JOB
Copy out the material below again, swapping every "GUI agent" for "interface agent" and leaving all else unchanged.

━━━ SUPPLIED INFORMATION

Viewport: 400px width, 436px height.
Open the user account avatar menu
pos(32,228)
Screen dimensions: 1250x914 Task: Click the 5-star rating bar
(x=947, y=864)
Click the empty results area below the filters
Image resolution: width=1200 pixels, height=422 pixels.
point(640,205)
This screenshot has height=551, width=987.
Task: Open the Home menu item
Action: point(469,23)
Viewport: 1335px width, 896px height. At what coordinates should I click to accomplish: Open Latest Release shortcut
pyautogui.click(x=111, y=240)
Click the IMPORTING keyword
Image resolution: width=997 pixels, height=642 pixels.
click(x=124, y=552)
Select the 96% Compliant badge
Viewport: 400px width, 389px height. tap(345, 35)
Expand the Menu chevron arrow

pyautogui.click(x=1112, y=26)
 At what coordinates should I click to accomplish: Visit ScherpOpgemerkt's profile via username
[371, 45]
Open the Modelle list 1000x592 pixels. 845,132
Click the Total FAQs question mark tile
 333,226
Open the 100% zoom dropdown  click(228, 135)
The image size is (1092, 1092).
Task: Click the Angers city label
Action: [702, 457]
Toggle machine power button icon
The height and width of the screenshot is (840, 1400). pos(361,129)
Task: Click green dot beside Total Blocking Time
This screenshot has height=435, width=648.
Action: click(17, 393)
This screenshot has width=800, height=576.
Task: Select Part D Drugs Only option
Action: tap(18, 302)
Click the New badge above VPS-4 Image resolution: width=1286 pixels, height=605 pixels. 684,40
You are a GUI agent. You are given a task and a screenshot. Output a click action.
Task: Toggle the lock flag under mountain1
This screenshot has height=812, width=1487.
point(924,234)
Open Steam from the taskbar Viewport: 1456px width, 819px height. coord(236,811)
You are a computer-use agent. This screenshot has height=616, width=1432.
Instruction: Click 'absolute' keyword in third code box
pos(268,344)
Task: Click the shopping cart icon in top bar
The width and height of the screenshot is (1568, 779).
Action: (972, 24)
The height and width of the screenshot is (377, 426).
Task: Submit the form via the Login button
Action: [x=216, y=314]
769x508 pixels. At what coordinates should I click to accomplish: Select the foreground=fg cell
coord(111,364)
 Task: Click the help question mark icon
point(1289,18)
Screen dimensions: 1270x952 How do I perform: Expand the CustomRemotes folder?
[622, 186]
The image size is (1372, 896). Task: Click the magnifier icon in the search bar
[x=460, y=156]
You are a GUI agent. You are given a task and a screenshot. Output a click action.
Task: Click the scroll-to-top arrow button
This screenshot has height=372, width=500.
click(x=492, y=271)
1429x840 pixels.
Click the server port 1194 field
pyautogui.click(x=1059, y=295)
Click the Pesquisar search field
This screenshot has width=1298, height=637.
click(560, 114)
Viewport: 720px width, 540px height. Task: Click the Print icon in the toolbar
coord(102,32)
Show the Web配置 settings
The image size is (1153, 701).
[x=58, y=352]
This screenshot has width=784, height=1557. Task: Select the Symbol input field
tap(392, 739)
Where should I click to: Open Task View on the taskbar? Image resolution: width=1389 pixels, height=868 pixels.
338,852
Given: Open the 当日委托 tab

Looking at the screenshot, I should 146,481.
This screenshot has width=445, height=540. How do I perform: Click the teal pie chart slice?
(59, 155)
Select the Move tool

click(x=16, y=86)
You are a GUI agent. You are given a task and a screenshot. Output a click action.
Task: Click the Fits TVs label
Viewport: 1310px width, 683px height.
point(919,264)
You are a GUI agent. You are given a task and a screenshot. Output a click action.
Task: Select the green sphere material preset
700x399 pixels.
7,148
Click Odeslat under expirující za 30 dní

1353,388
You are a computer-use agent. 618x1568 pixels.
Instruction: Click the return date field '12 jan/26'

━━━━━━

THE RESULT
Viewport: 400px width, 436px height.
Open the user account avatar menu
pos(32,228)
Screen dimensions: 1250x914 Task: Click the 5-star rating bar
(x=947, y=864)
Click the empty results area below the filters
Image resolution: width=1200 pixels, height=422 pixels.
point(640,205)
This screenshot has height=551, width=987.
Task: Open the Home menu item
Action: point(469,23)
Viewport: 1335px width, 896px height. At what coordinates should I click to accomplish: Open Latest Release shortcut
pyautogui.click(x=111, y=240)
Click the IMPORTING keyword
Image resolution: width=997 pixels, height=642 pixels.
click(x=124, y=552)
Select the 96% Compliant badge
Viewport: 400px width, 389px height. tap(345, 35)
Expand the Menu chevron arrow

pyautogui.click(x=1112, y=26)
 At what coordinates should I click to accomplish: Visit ScherpOpgemerkt's profile via username
[371, 45]
Open the Modelle list 1000x592 pixels. 845,132
Click the Total FAQs question mark tile
 333,226
Open the 100% zoom dropdown  click(228, 135)
The image size is (1092, 1092).
Task: Click the Angers city label
Action: [702, 457]
Toggle machine power button icon
The height and width of the screenshot is (840, 1400). pos(361,129)
Task: Click green dot beside Total Blocking Time
This screenshot has height=435, width=648.
Action: click(17, 393)
This screenshot has width=800, height=576.
Task: Select Part D Drugs Only option
Action: tap(18, 302)
Click the New badge above VPS-4 Image resolution: width=1286 pixels, height=605 pixels. 684,40
You are a interface agent. You are given a task and a screenshot. Output a click action.
Task: Toggle the lock flag under mountain1
This screenshot has height=812, width=1487.
point(924,234)
Open Steam from the taskbar Viewport: 1456px width, 819px height. coord(236,811)
You are a computer-use agent. This screenshot has height=616, width=1432.
Instruction: Click 'absolute' keyword in third code box
pos(268,344)
Task: Click the shopping cart icon in top bar
The width and height of the screenshot is (1568, 779).
Action: (972, 24)
The height and width of the screenshot is (377, 426).
Task: Submit the form via the Login button
Action: [x=216, y=314]
769x508 pixels. At what coordinates should I click to accomplish: Select the foreground=fg cell
coord(111,364)
 Task: Click the help question mark icon
point(1289,18)
Screen dimensions: 1270x952 How do I perform: Expand the CustomRemotes folder?
[622, 186]
The image size is (1372, 896). Task: Click the magnifier icon in the search bar
[x=460, y=156]
You are a interface agent. You are given a task and a screenshot. Output a click action.
Task: Click the scroll-to-top arrow button
This screenshot has height=372, width=500.
click(x=492, y=271)
1429x840 pixels.
Click the server port 1194 field
pyautogui.click(x=1059, y=295)
Click the Pesquisar search field
This screenshot has width=1298, height=637.
click(560, 114)
Viewport: 720px width, 540px height. Task: Click the Print icon in the toolbar
coord(102,32)
Show the Web配置 settings
The image size is (1153, 701).
[x=58, y=352]
This screenshot has width=784, height=1557. Task: Select the Symbol input field
tap(392, 739)
Where should I click to: Open Task View on the taskbar? Image resolution: width=1389 pixels, height=868 pixels.
338,852
Given: Open the 当日委托 tab

Looking at the screenshot, I should 146,481.
This screenshot has width=445, height=540. How do I perform: Click the teal pie chart slice?
(59, 155)
Select the Move tool

click(x=16, y=86)
You are a interface agent. You are given a task and a screenshot. Output a click action.
Task: Click the Fits TVs label
Viewport: 1310px width, 683px height.
point(919,264)
You are a interface agent. You are given a task and a screenshot. Output a click action.
Task: Select the green sphere material preset
700x399 pixels.
7,148
Click Odeslat under expirující za 30 dní

1353,388
You are a computer-use agent. 618x1568 pixels.
Instruction: Click the return date field '12 jan/26'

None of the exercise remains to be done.